Older adults are often the targets of scam artists. Whether it’s a disreputable contractor collecting payment in full before starting a repair and then disappearing, or a telemarketer promising a big lottery prize for a fee upfront, scammers are coming up with new ways to defraud seniors every day.

As a caregiver, it’s disheartening to think your loved one could be the victim of senior fraud, but according to AARP, it’s becoming big business. They say outside estimates of elder fraud vary widely, from $2.9 billion up to $36.5 billion, but they all agree that it’s underreported. Often, loved ones are embarrassed to admit they were tricked, or they are afraid their caregiver will tell family members about their financial loss. 

As scammers become more sophisticated, scams are looking more and more legitimate, often with realistic looking websites and social media, making it even harder to tell what’s fraudulent and what’s not. Here are three popular scams to look out for, and tips to prevent your loved one from being a victim:

Catfishing

Older adults who have lost a partner are especially vulnerable to “catfishing” schemes. They may be looking for companionship online and meet someone (virtually) who they think is a potential love interest. These love scammers prey on the loneliness of seniors, promising undying love and the prospect of marriage. But the scammer will often claim they have a health problem and need money to pay for an operation before they can visit in person. 

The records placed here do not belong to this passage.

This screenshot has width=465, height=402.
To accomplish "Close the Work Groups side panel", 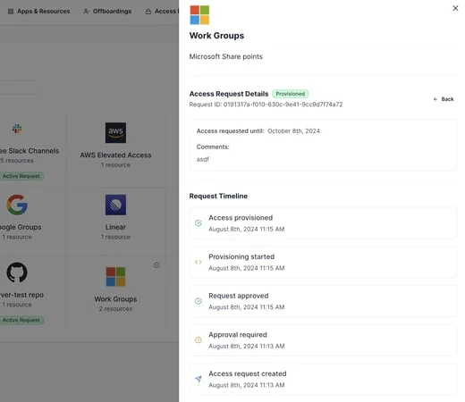I will click(455, 8).
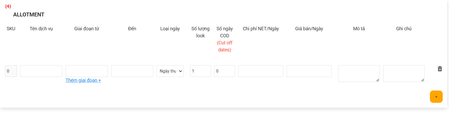Click the ALLOTMENT section heading
The image size is (449, 114).
(29, 15)
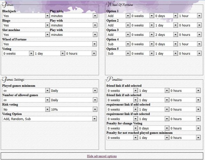This screenshot has height=160, width=205.
Task: Change Option 4 Sub dropdown
Action: pos(118,44)
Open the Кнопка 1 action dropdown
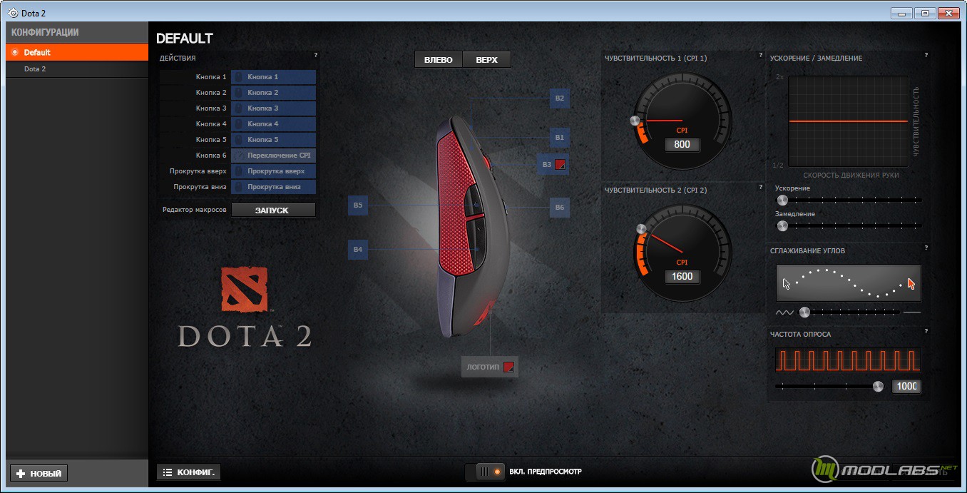967x493 pixels. tap(273, 77)
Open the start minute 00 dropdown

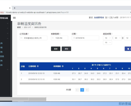(118, 38)
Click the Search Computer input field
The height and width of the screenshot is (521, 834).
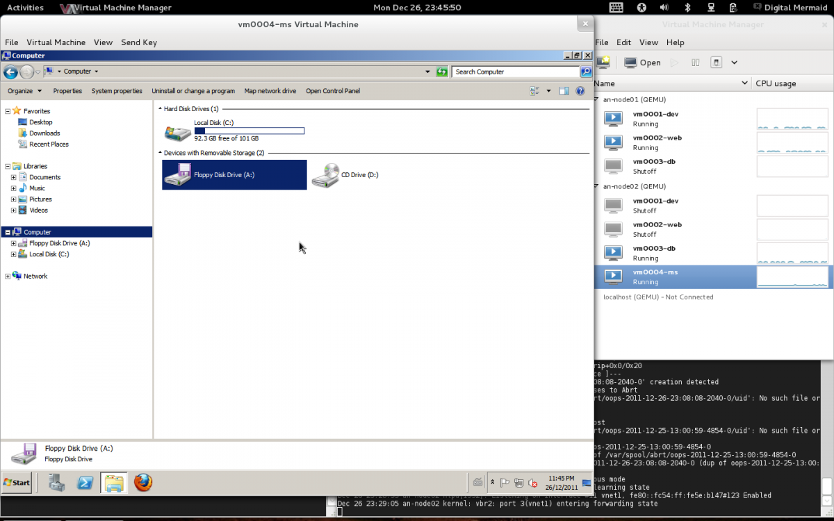pyautogui.click(x=514, y=72)
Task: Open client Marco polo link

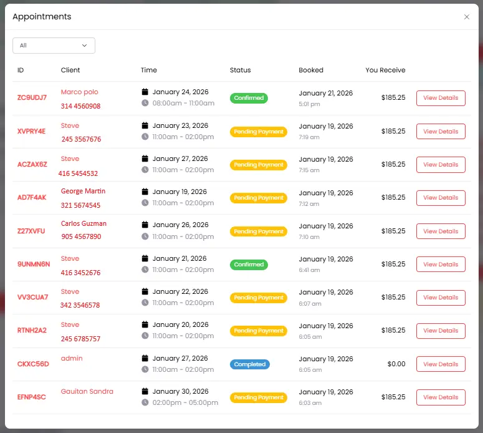Action: [x=79, y=92]
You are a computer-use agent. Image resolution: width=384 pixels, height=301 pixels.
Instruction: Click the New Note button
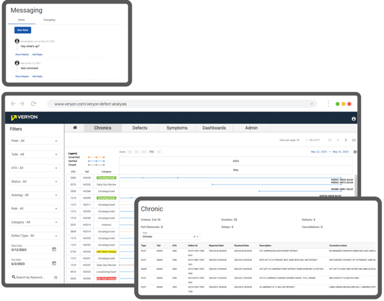click(x=22, y=30)
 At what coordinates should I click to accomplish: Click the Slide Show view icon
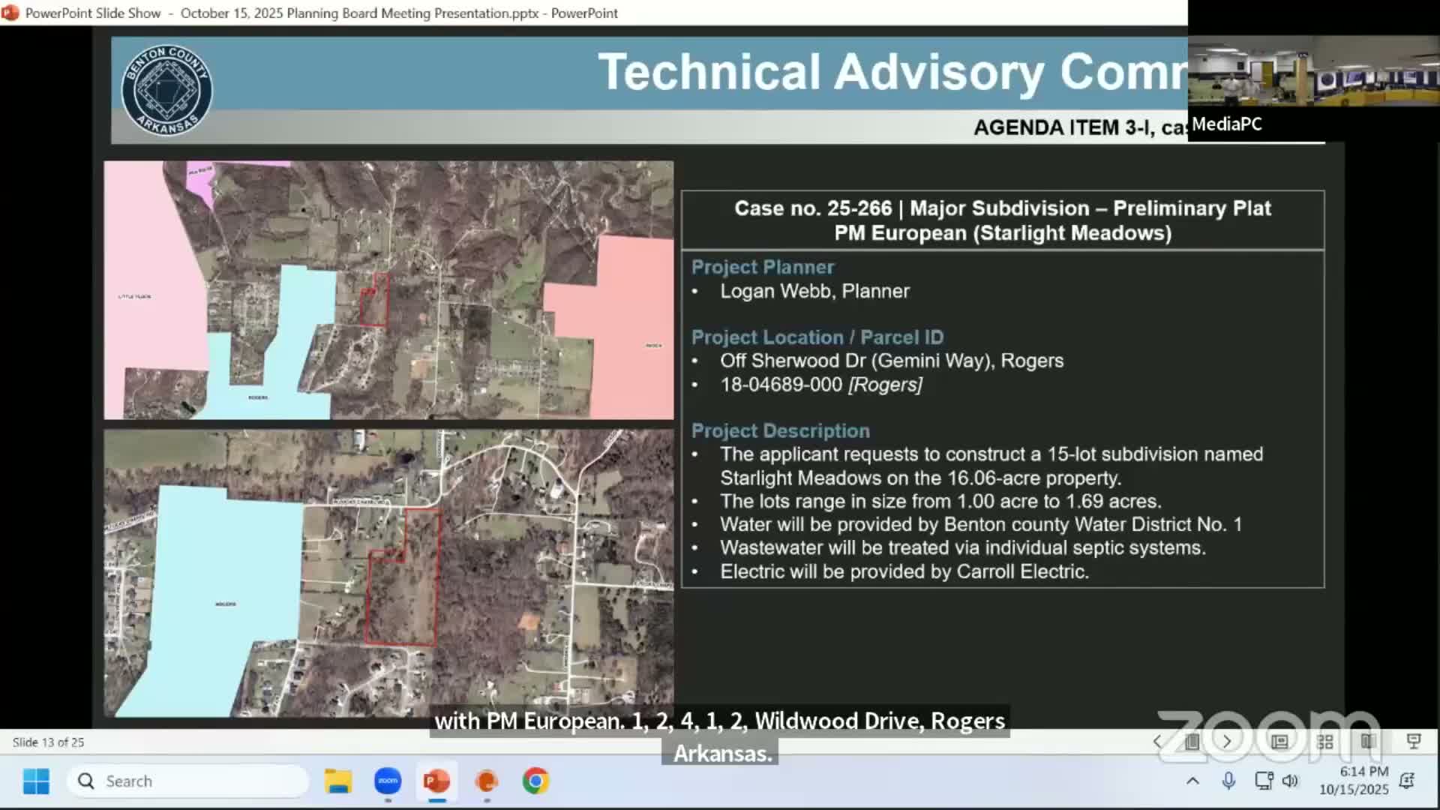(1414, 742)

This is a huge red flag. If your senior loved one is drawn into an online relationship, strongly discourage them from sending money. Caregivers may need to monitor a loved one’s email, or obtain the authority to check their financial statements to see who they are sending money to. As a last resort, do some investigating on their behalf or consider legal protections. Catching this activity early can save a lot of heartache and money, but it’s a touchy subject and compassion can help ease the conversations.

Fraudulent Charities

Unfortunately, these types of financial frauds are popular among scammers. The phone numbers or emails of older adults are purchased from a list service, and they usually hire temporary staff to call or email seniors after a natural disaster or during a national awareness month for cancer or other disease, asking for donations.

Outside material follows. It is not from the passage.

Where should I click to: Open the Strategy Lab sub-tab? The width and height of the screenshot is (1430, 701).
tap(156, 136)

These scammers are experts at getting websites and call centers set up quickly, with official-looking letterheads and emails. Then they disappear once they have collected enough money or they get reported. Explaining how these scams work to your loved one may help them spot a scam, or they can ask the caller for a return phone number for the “charity” and tell them they’ll call back. Caregivers can inform loved ones that legitimate charities never insist on immediate donations or payments. You can also check out these fraud tips from the Federal Trade Commission.

Phishing

Email scams run the gamut, and change frequently, but typical schemes include emails claiming the computer virus software is outdated and the user needs to click on a link to update it, which then allows hackers to collect personal information and possibly take over a loved one’s computer system and hold it for “ransom.” Other email scams also prey on elder’s fears and may claim a car warranty is expiring, a grandchild is in jail and needs bail money or a warning that payment is due or late on a credit card.

If your loved one still uses a computer and email to stay in contact with family and friends, experts in elder fraud suggest caregivers obtain the passwords and logins for their accounts in order to create privacy settings and safeguards on their computers. 

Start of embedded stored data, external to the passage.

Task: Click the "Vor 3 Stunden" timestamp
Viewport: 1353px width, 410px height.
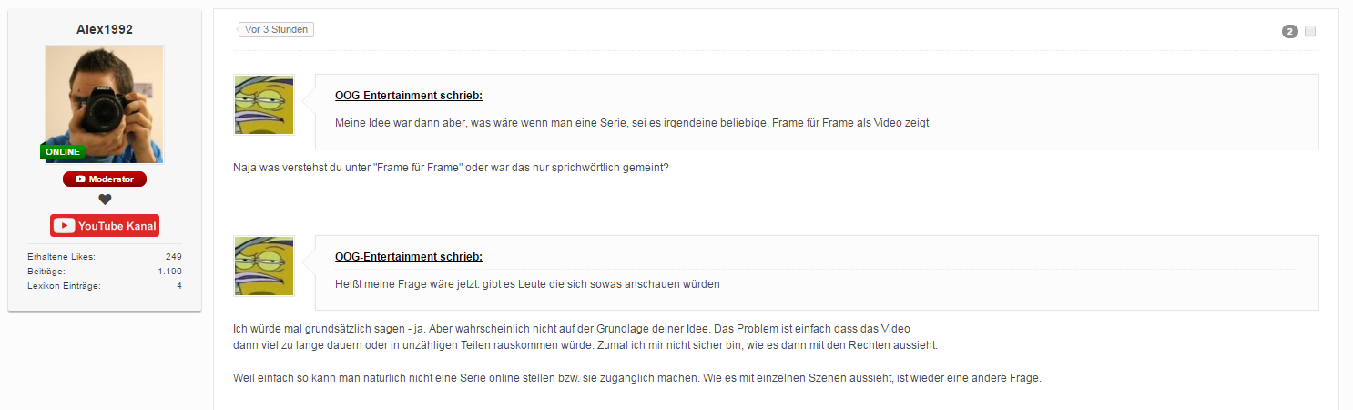Action: point(278,30)
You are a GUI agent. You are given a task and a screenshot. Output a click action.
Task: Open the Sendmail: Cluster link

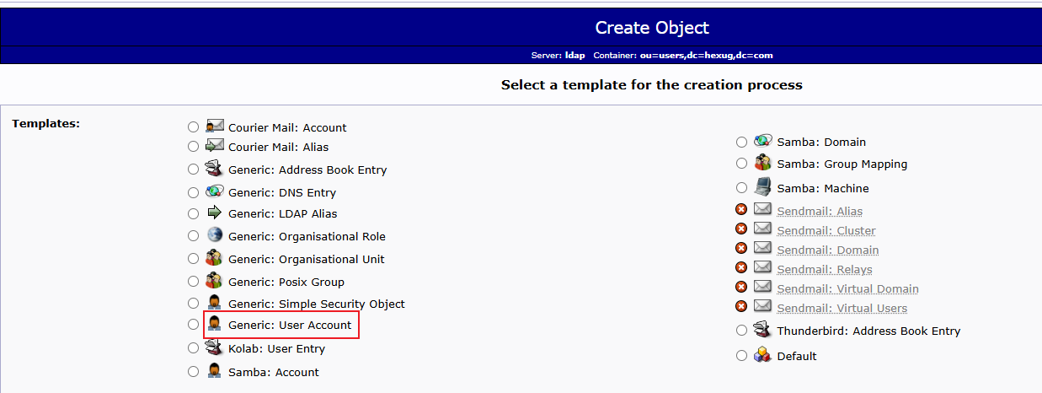pyautogui.click(x=826, y=230)
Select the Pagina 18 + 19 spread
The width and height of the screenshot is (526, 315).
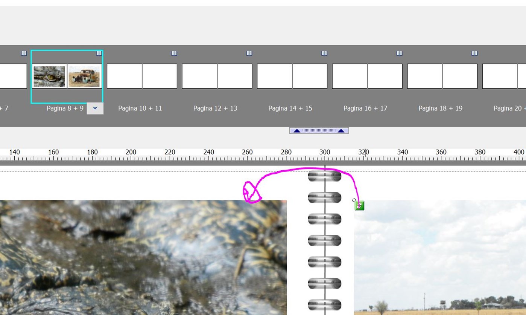pyautogui.click(x=442, y=76)
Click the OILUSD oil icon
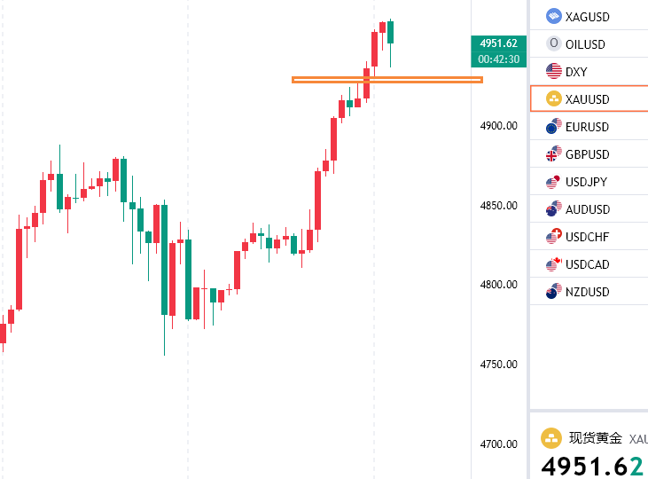Viewport: 648px width, 479px height. coord(554,43)
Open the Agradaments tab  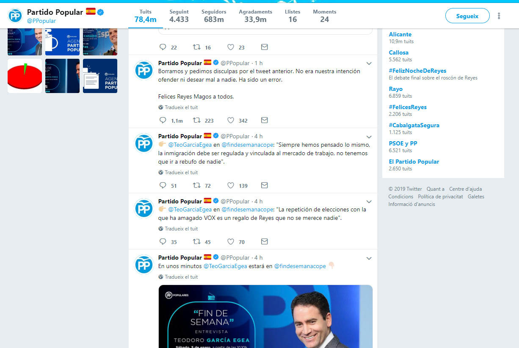tap(255, 16)
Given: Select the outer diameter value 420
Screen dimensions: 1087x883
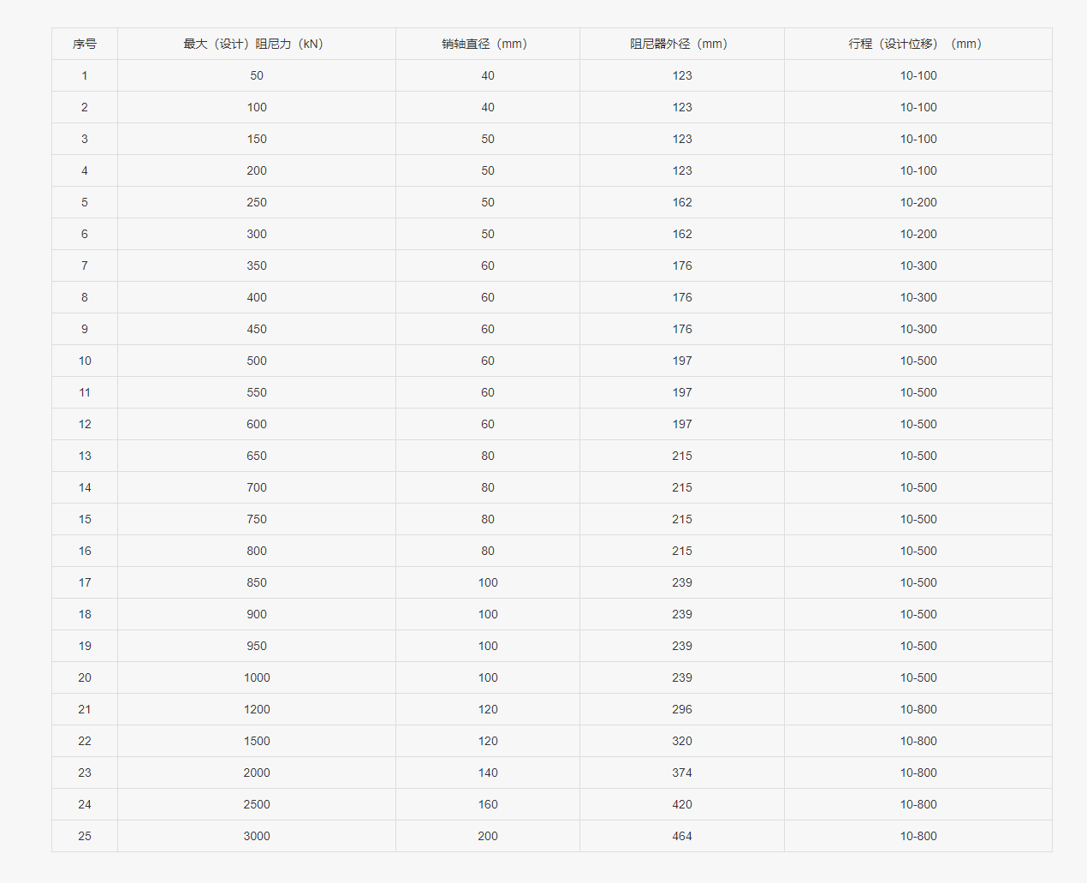Looking at the screenshot, I should [682, 804].

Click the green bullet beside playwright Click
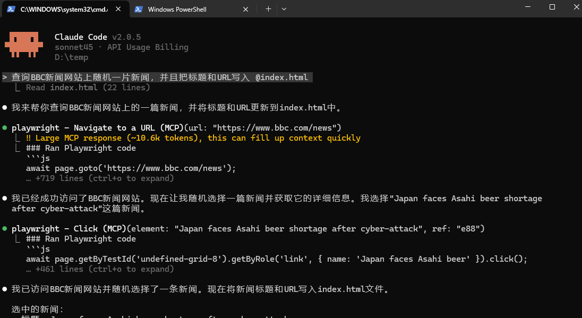(x=5, y=229)
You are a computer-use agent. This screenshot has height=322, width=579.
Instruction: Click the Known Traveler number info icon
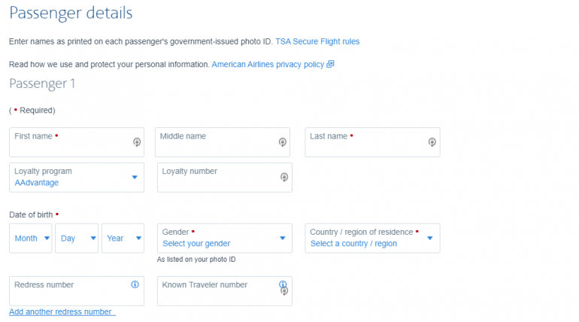tap(283, 284)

Being a victim of fraud is devastating to elders and their loved ones. If you suspect your loved one has been targeted, the FBI suggests contacting their Internet Crime Complaint Center  to report elder fraud, or caregivers can call AARP’s fraud helpline at 877-908-3360. Everyone is at risk of being the victim of a scam, but when caregivers are vigilant and establish precautions, senior loved ones can be better protected from clever fraudsters.